Assignment.
Write the data below out again in full, exactly as shown.

- Opening Delimiter -

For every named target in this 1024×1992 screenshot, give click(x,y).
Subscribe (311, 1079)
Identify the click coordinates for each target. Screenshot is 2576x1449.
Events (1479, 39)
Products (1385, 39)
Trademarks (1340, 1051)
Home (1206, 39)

- Closing Delimiter -

Answer for this exercise.
For every named target in this 1024×1992 screenshot, give click(x,y).
Subscribe (311, 1079)
Identify the click coordinates for each target. Screenshot is 2576x1449.
Events (1479, 39)
Products (1385, 39)
Trademarks (1340, 1051)
Home (1206, 39)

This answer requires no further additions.